In a Wess-Zumino model, supersymmetric vacua exist if and only if there are field configurations for which the F-term conditions, given by $\partial W/\partial \phi = 0$ for all fields $\phi$, are simultaneously satisfied. For the constructed superpotential $W_\xi$:

• $$\partial W_\xi / \partial Z_a = (\sin 2\pi i X_a)^2$$. Setting this to zero requires $\sin 2\pi i X_a = 0$, which implies $X_a$ must be an integer for all $a=1, \ldots, k$.
• $$\partial W_\xi / \partial Y = P_\xi(X_1,\ldots,X_k)^2$$. Setting this to zero requires $P_\xi(X_1,\ldots,X_k) = 0$.

Thus, the F-term conditions $\partial W_\xi/\partial Z_a=0$ and $\partial W_\xi/\partial Y=0$ are satisfied if and only if the Diophantine equation $P_\xi(X_1, \ldots, X_k)=0$ has a solution where $X_1, \ldots, X_k$ are integers.
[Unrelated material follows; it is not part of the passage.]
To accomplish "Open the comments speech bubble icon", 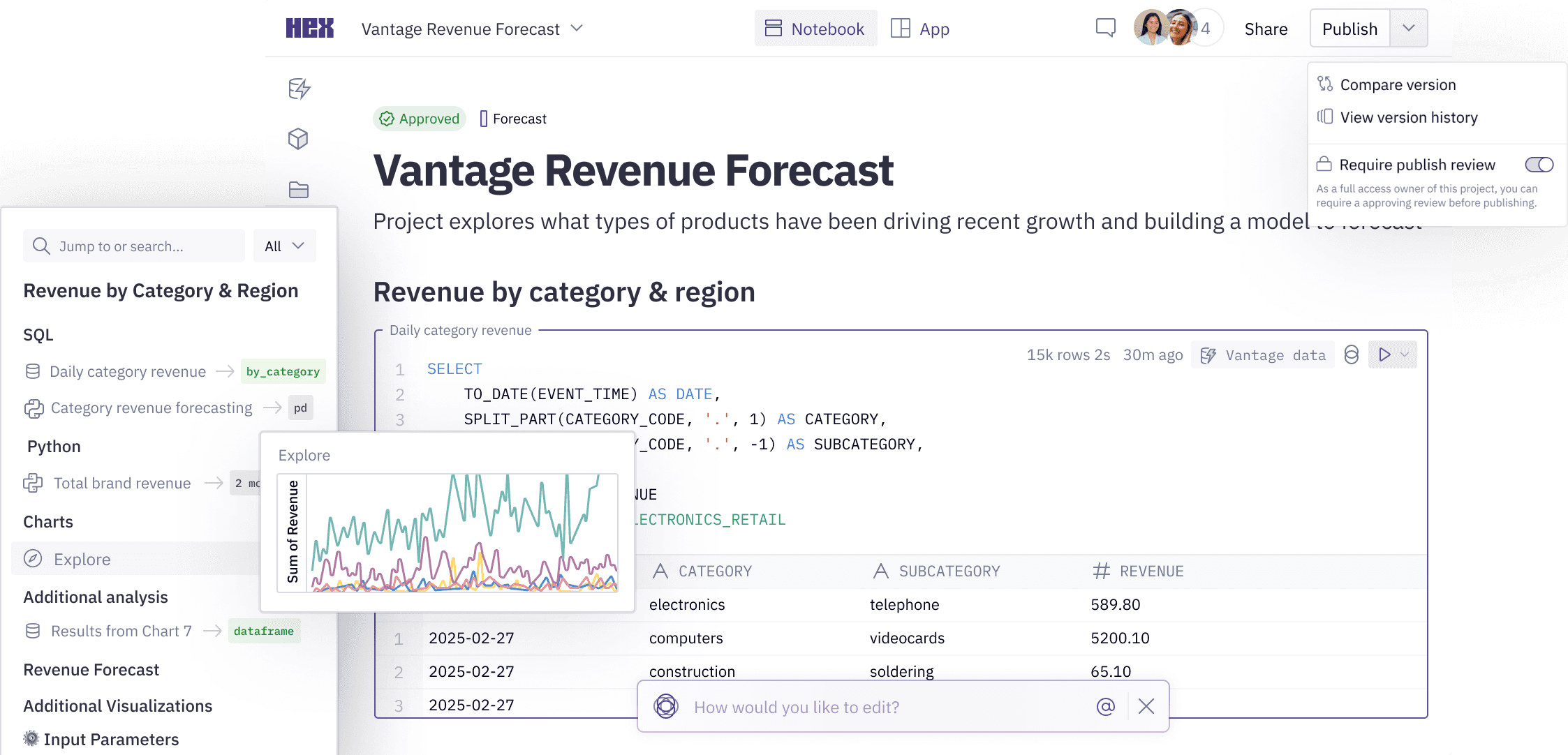I will click(x=1105, y=29).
If these conditions are met, the $\partial W_\xi/\partial X_a=0$ conditions are automatically satisfied (as $W_\xi$ depends on $X_a$ only through $P_\xi^2$ and $\sin^2$, which are zero when $X_a \in \mathbb{Z}$ and $P_\xi=0$), without imposing further constraints on $Y$ or $Z_a$.

Therefore, this Wess-Zumino model has supersymmetric vacua if and only if the Diophantine equation $P_\xi(X_1, \ldots, X_k)=0$ has a solution in integers. Consequently, the theory breaks supersymmetry (i.e., has no supersymmetric vacuum) if and only if the Diophantine equation $P_\xi$ has no integer solution.

Since there is no algorithm to decide whether an arbitrary Diophantine equation has integer solutions (which is equivalent to the Halting Problem for the associated Turing machine $\xi$), there is no algorithm to decide whether an arbitrary 2D $\mathcal{N}=(2,2)$ supersymmetric Wess-Zumino model (given by its superpotential $W_\xi$) breaks supersymmetry.

Furthermore, by taking the Diophantine equation $P_{\xi_{\mathcal{ZFC}}}=0$ corresponding to a Turing machine $\xi_{\mathcal{ZFC}}$ whose halting is undecidable within $\mathcal{ZFC}$ set theory (such as one that halts if and only if $\mathcal{ZFC}$ is inconsistent), one can construct a specific Wess-Zumino model whose supersymmetry breaking is undecidable within $\mathcal{ZFC}$.

The paper notes that encoding Diophantine equations into the structure of Wess-Zumino models is relatively straightforward because the superpotential can be an arbitrary holomorphic function. This contrasts with potentially more constrained classes of theories, such as 4D renormalizable quantum field theories, where interactions are restricted to low-degree polynomials. The practical implication for theoretical physicists is the understanding that certain fundamental questions about physical systems may not be solvable by any finite algorithmic procedure, regardless of future theoretical or computational advancements.